You can choose the very clever location. And we can help you with that. We’ve got 73 point chapters on our website that you can score different sites to know which one is best for you.
Now competition is not always a bad thing. If you open on a site that has no competition at all, you can guarantee somebody will open up next to you, or a couple of doors away and take 50 per cent of your take ins. So what originally looked like a factory business, is now 50 per cent drop in takings. And also, if people are already there, if coffee shops are already there, if you can see a gap in that market, if you don’t copy everything that they do, but you make a complimentary offer to those coffee shops, it can sometimes be better, because the people that you want to come in are walking past your door. So don’t dismiss a location because there’s a lot of coffee shops around. Think outside the box. But your customers must be outside your door. You would never open a vegan restaurant in the middle of a meat market. So choose your avatars very carefully, and make sure your customers are there to come in.

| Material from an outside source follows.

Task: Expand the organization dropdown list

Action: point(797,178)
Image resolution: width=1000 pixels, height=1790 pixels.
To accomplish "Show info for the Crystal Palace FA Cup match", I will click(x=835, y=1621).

Number two, I have put the arrogant owner. Now it may sound a little bit harsh, but the arrogant owner who thinks they know it all. Who thinks they can fill their shop through putting a few tweets out, or word of mouth advertising. And they confuse their customers by having really, really complicated menus. And confuse them about what they need to do when they’re in their shop. They don’t listen to their team, their customers and their suppliers. They know it all. When you open a coffee shop you need to be enthusiastic. You need to have that desire, but when that desire turns to arrogance, you’re on the slippery slope to closing down. Here is the countdown to number one.
NOT A LIFESTYLE BUSINESS
So straight in at number one is lifestyle business. This is not a lifestyle business. It is not a get rich quick business. It’s a real business with real customers and real overheads, and a lot of potential to go wrong. Now, if you don’t get everything right. If you don’t open with the right rent and rates, if you don’t open in a clever location, if you don’t have the right team, if you don’t schedule them in the right places, if you don’t have the right equipment, if you don’t sell the right products with the right margins, you will never ever make any money. It’s really hard work with a lot of potential to go wrong.
However, if you get everything right, owning a coffee shop can be the most wonderful, fulfilling and profitable business that you could ever own and run. Thank you.